**The records:**
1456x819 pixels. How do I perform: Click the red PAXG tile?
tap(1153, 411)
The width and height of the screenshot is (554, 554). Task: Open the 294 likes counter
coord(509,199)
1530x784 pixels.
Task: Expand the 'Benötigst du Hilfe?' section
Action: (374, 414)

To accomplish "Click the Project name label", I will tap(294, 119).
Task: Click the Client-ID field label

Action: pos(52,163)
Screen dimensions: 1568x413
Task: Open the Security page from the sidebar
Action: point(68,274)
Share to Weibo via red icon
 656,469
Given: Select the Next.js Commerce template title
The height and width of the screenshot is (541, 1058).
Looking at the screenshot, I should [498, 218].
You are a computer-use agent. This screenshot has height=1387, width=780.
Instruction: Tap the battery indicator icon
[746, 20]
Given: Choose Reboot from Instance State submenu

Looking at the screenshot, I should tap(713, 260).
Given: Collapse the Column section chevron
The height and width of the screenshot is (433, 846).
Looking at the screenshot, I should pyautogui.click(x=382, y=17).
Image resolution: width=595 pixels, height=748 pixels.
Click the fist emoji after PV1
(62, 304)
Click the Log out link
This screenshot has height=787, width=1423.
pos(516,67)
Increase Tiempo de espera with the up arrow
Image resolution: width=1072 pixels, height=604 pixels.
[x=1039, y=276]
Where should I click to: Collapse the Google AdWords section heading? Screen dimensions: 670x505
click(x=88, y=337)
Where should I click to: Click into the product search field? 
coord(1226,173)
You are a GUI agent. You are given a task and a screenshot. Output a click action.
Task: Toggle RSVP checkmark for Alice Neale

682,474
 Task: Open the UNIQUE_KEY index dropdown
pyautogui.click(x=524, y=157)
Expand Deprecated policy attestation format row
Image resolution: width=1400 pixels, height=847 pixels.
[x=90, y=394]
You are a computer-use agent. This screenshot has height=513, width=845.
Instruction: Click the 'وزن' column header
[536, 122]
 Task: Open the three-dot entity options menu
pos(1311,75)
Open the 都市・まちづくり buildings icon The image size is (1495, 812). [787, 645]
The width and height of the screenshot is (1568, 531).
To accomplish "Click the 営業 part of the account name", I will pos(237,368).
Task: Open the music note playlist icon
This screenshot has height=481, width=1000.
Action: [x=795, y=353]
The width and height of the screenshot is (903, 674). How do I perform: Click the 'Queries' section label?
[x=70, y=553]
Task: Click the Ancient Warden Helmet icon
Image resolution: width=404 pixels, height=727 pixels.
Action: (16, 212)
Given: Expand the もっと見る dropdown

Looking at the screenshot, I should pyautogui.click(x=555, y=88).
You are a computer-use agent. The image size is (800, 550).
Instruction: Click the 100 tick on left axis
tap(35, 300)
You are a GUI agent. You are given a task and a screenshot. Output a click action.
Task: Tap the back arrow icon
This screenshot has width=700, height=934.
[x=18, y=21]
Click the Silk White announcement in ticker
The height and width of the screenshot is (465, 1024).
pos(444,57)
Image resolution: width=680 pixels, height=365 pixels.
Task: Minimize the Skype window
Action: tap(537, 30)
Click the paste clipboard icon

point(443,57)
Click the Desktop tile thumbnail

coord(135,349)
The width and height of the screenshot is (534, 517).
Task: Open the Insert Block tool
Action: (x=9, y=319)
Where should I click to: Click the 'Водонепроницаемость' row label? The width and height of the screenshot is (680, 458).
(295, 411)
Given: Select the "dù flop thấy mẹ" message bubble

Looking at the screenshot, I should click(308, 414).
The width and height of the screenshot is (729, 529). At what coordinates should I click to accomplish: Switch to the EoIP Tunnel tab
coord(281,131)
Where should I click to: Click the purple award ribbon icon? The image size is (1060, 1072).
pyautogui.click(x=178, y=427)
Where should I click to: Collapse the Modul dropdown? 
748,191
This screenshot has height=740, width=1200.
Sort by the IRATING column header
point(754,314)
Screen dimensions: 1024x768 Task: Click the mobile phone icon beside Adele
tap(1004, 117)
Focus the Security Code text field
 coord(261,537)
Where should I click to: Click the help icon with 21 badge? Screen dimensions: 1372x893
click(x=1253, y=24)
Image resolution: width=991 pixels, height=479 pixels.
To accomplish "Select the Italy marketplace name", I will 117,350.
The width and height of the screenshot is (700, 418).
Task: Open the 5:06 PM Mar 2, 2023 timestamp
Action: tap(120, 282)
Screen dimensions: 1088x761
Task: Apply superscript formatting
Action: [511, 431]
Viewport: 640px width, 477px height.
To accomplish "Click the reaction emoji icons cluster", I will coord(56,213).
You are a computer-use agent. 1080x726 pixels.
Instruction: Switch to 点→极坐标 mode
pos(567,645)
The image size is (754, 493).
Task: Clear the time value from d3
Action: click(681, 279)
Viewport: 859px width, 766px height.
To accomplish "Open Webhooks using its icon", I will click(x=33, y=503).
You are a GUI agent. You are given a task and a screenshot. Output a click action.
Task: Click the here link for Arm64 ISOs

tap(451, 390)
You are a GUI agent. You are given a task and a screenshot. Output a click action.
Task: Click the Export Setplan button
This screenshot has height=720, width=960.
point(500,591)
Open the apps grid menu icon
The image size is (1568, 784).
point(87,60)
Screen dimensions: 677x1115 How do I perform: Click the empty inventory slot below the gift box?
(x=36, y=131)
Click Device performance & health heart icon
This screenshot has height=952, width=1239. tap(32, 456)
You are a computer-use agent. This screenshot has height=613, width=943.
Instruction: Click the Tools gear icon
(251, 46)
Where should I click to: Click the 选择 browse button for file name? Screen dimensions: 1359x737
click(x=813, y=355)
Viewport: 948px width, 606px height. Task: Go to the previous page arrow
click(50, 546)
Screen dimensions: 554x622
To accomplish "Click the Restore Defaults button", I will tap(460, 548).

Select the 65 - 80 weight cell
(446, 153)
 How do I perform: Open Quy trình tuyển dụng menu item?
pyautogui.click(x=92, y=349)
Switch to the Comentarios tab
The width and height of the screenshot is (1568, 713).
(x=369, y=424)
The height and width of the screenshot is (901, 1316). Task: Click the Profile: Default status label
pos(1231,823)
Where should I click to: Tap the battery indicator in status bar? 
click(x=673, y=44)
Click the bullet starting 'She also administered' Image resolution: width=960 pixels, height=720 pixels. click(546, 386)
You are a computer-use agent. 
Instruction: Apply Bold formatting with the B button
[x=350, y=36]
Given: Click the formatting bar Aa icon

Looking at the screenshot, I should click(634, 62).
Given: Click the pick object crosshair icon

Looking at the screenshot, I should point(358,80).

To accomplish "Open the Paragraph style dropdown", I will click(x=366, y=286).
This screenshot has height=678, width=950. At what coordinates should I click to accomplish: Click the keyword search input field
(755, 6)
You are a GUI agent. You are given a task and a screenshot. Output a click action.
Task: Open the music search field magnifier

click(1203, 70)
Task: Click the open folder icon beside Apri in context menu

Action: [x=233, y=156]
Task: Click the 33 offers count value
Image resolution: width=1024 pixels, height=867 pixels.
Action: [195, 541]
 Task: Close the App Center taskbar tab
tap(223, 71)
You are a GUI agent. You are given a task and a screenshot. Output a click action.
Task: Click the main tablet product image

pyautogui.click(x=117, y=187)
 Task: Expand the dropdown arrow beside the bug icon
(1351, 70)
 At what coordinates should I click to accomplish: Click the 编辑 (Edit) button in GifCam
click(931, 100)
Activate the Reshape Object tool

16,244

**Instructions for the task:**
Where the string "computer" appears in a line of the listing, copy that line.

**Response area:**
You are a computer-use agent. This screenshot has height=1387, width=780.
You are a computer-use agent. This screenshot has height=513, width=845.
You are a computer-use agent. The image size is (800, 550).
You are a computer-use agent. 1080x726 pixels.
You are a computer-use agent. This screenshot has height=613, width=943.
You are a computer-use agent. 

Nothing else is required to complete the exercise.